Redacción.-Las técnicas de estimulación cerebral no invasiva están generando gran interés en las últimas décadas. Se trata de herramientas muy útiles para explorar funciones corticales humanas y diversos estudios demuestran su eficacia para el tratamiento de distintas enfermedades, como es el caso de la fibromialgia.

Como explica el Dr. José Mª Hernández, responsable de la Unidad de Dolor del Hospital Vithas Nuestra Señora de América, “aunque la causa de la fibromialgia aún no se conoce, diferentes investigaciones sugieren que puede existir un desequilibrio entre la transmisión de los impulsos nerviosos excitatorios e inhibitorios en el sistema nervioso central, lo cual se asocia con hipersensibilidad al dolor, así como trastornos psicológicos y trastornos del sueño”.

Tal y como recoge Vithas, la fibromialgia afecta a entre un 3 y un 5% de la población. Los pacientes presentan síntomas muy variados: dolor generalizado, cansancio, alteración del sueño, rigidez músculo esquelética, dificultad de concentración, alteraciones de la memoria, ansiedad, depresión o debilidad muscular entre otros. “El enfoque multidisciplinar es fundamental para abordar con éxito esta patología y una de los tratamientos con los que contamos en nuestra unidad es la estimulación eléctrica transcraneal”, señala el Dr. Hernández. Se trata de una técnica cuyo potencial terapéutico radica en la capacidad de inducir cambios transitorios en los estados de excitabilidad cortical, la neuromodulación y la plasticidad cerebral”.

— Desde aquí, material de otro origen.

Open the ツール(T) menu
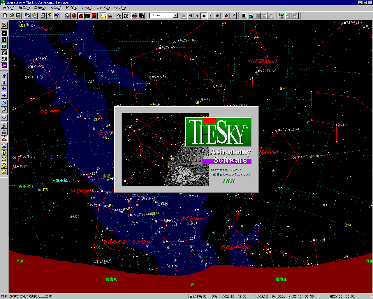The image size is (373, 299). (86, 8)
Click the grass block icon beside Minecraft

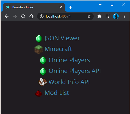tap(39, 50)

Como apunta el Dr. Hernández, “se trata de una técnica no invasiva, que se realiza utilizando dos electrodos (esponjas empapadas con suero fisiológico para facilitar el contacto y la transmisión de corriente) y que se colocan sobre la corteza cerebral, en la zona frontal y parietal”.

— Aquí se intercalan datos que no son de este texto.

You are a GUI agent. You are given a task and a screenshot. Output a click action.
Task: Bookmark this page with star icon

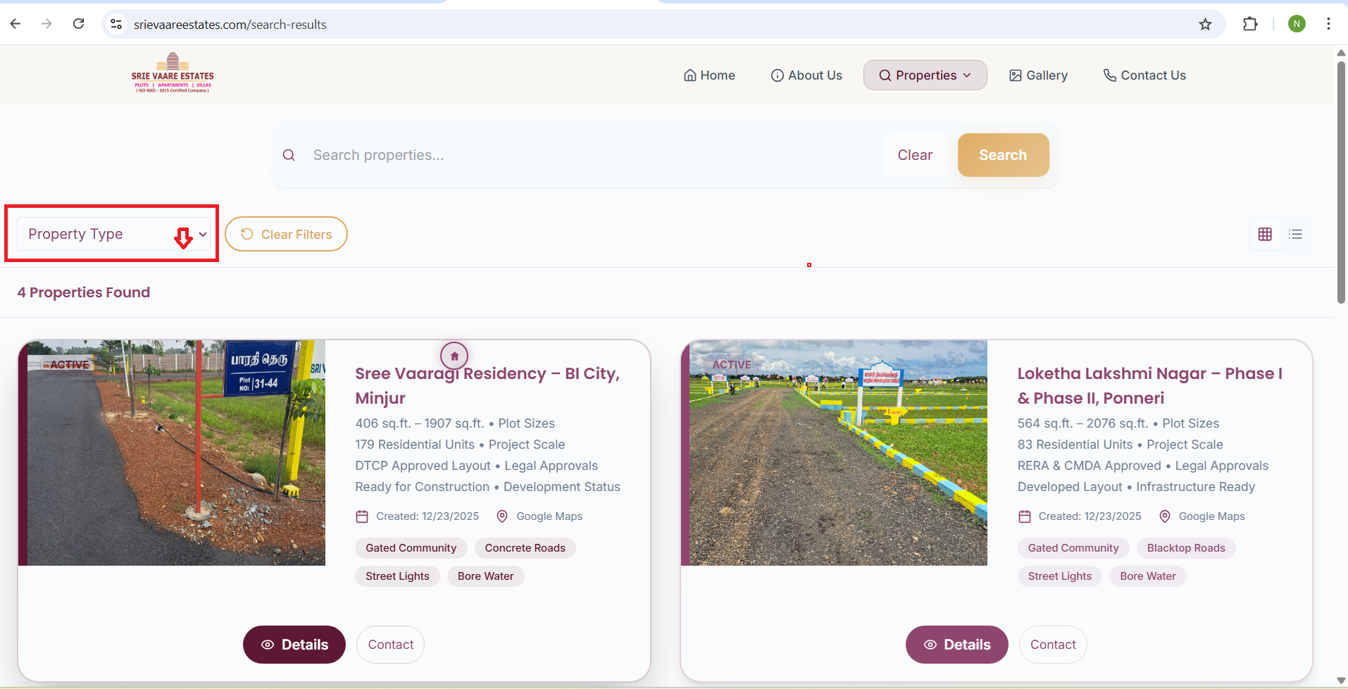tap(1205, 25)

Dichos electrodos están conectados a un aparato de estimulación o generación de corriente constante: “la intensidad de la corriente administrada es muy baja”. El paciente puede notar una ligera sensación de hormigueo durante unos segundos que suele desaparecer. La pauta media recomendada para este tipo de tratamiento es de 10 sesiones de 20 minutos de duración. Los resultados arrojados por diversos estudios son prometedores. Además, como indica el especialista, “el tratamiento es totalmente seguro, indoloro, no invasivo, bien tolerado y de fácil administración”.

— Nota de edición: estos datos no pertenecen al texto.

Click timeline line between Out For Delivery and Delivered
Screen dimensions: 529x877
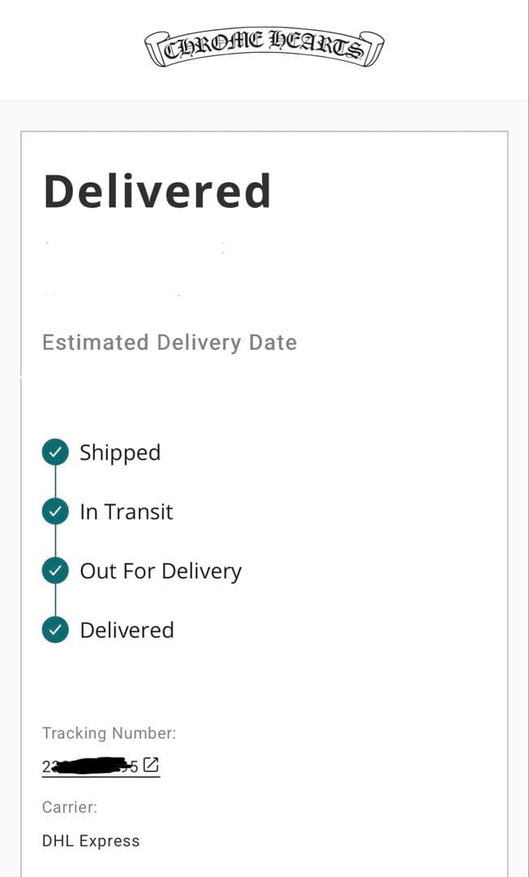coord(55,601)
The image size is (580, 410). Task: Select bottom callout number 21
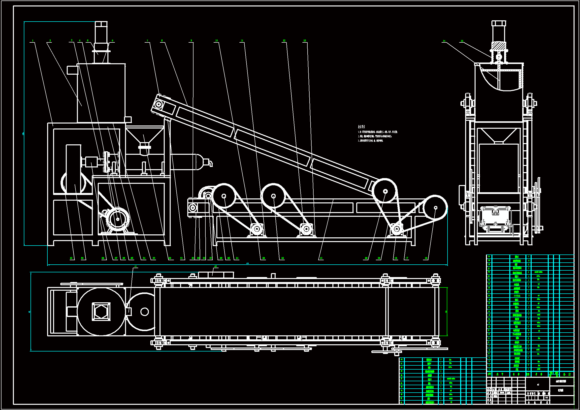coord(321,258)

Los efectos suelen durar varios meses, aunque cada paciente responde al tratamiento de modo personal, por ello es esencial cada caso de forma individualizada.

Los resultados de un estudio reciente señalan que el uso combinado de estimulación transcraneal de corriente directa junto con programas de entrenamiento cognitivo mejoran la memoria, fluidez verbal y alivian el dolor en pacientes con fibromialgia.